To see the wall, let's now set:
SET max_parallel_workers = 16;
SET max_parallel_workers_per_gather = 16;
EXPLAIN (ANALYZE) SELECT sum(val) FROM data;
QUERY PLAN
--------------------------------------------------------------------------------------------------------------------------------------
Finalize Aggregate (cost=5987.53..5987.54 rows=1 width=8) (actual time=21.166..24.509 rows=1 loops=1)
-> Gather (cost=5987.50..5987.51 rows=8 width=8) (actual time=21.099..24.501 rows=8 loops=1)
Workers Planned: 8
Workers Launched: 8
-> Partial Aggregate (cost=5987.50..5987.51 rows=1 width=8) (actual time=16.004..16.004 rows=1 loops=8)
-> Parallel Seq Scan on data (cost=0.00..5675.00 rows=125000 width=4) (actual time=0.008..7.929 rows=125000 loops=8)
Planning Time: 0.051 ms
Execution Time: 24.535 ms
(8 rows)
Hmmm... There it is. It seems as though we can't get more than 8 parallel workers.
We can run the following query to understand the current upper limit on parallel workers for our table:
SELECT ceil(log(3, relpages)) FROM pg_class WHERE relname = 'data';
ceil
------
8
(1 row)
Note: relpages is an approximation, and is updated when an ANALYZE is run on the table. If you're following along and get an error like ERROR: cannot take logarithm of zero, you need to run VACUUME ANALYZE data; and then rerun the query above.

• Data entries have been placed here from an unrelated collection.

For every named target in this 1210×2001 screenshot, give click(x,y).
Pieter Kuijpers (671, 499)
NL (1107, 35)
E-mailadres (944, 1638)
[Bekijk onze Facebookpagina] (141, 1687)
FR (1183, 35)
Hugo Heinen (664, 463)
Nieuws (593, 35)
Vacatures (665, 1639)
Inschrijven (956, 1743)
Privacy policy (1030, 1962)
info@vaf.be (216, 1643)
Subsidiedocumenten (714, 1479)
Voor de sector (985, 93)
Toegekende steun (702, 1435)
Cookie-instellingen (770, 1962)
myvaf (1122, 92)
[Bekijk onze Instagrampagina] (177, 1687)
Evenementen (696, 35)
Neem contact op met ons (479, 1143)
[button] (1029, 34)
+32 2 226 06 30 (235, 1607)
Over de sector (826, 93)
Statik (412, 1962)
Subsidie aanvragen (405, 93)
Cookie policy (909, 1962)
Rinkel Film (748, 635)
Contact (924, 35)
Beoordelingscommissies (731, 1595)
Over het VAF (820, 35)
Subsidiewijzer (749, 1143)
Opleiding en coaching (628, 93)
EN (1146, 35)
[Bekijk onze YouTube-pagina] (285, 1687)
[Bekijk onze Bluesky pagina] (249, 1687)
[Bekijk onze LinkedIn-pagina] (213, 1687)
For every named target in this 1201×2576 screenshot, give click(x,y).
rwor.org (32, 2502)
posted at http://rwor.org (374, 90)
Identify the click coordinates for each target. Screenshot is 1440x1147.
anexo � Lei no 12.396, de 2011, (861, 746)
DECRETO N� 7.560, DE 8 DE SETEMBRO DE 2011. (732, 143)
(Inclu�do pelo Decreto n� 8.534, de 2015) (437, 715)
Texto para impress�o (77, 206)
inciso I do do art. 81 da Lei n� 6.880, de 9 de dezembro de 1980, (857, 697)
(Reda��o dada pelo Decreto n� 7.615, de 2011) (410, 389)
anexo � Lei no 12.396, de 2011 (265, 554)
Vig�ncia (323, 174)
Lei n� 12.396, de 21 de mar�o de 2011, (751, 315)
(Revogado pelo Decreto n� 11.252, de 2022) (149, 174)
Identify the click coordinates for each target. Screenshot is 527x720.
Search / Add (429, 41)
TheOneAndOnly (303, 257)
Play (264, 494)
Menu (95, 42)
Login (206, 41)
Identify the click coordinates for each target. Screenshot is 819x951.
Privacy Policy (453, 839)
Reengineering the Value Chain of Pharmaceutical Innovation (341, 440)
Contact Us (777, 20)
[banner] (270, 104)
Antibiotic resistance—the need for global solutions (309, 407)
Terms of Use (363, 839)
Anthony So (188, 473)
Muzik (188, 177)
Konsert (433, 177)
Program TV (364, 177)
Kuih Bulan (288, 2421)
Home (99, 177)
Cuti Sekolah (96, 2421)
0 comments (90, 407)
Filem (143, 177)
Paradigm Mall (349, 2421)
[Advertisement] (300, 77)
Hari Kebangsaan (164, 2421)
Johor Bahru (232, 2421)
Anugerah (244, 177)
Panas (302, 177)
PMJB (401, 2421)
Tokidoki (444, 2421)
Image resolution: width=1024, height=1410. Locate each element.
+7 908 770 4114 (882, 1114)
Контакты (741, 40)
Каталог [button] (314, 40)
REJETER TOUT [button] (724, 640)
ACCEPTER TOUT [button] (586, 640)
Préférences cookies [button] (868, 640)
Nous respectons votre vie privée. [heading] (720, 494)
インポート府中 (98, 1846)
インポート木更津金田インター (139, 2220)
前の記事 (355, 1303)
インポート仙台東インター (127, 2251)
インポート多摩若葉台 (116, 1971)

To get over this, we can override the number of parallel workers on a per-table basis, by setting:
ALTER TABLE data SET (parallel_workers = 64);
Now let's max it out:
SET max_parallel_workers = 64;
SET max_parallel_workers_per_gather = 64;
EXPLAIN (ANALYZE) SELECT sum(val) FROM data;
QUERY PLAN
-------------------------------------------------------------------------------------------------------------------------------------
Finalize Aggregate (cost=4620.48..4620.49 rows=1 width=8) (actual time=47.768..49.222 rows=1 loops=1)
-> Gather (cost=4620.31..4620.32 rows=64 width=8) (actual time=14.635..49.192 rows=64 loops=1)
Workers Planned: 64
Workers Launched: 64
-> Partial Aggregate (cost=4620.31..4620.32 rows=1 width=8) (actual time=1.957..1.958 rows=1 loops=64)
-> Parallel Seq Scan on data (cost=0.00..4581.25 rows=15625 width=4) (actual time=0.003..1.000 rows=15625 loops=64)
Planning Time: 0.051 ms
Execution Time: 49.251 ms
(8 rows)
Whether this is actually sensible or not is an entirely different matter, but if you were wondering how it's done - now you know!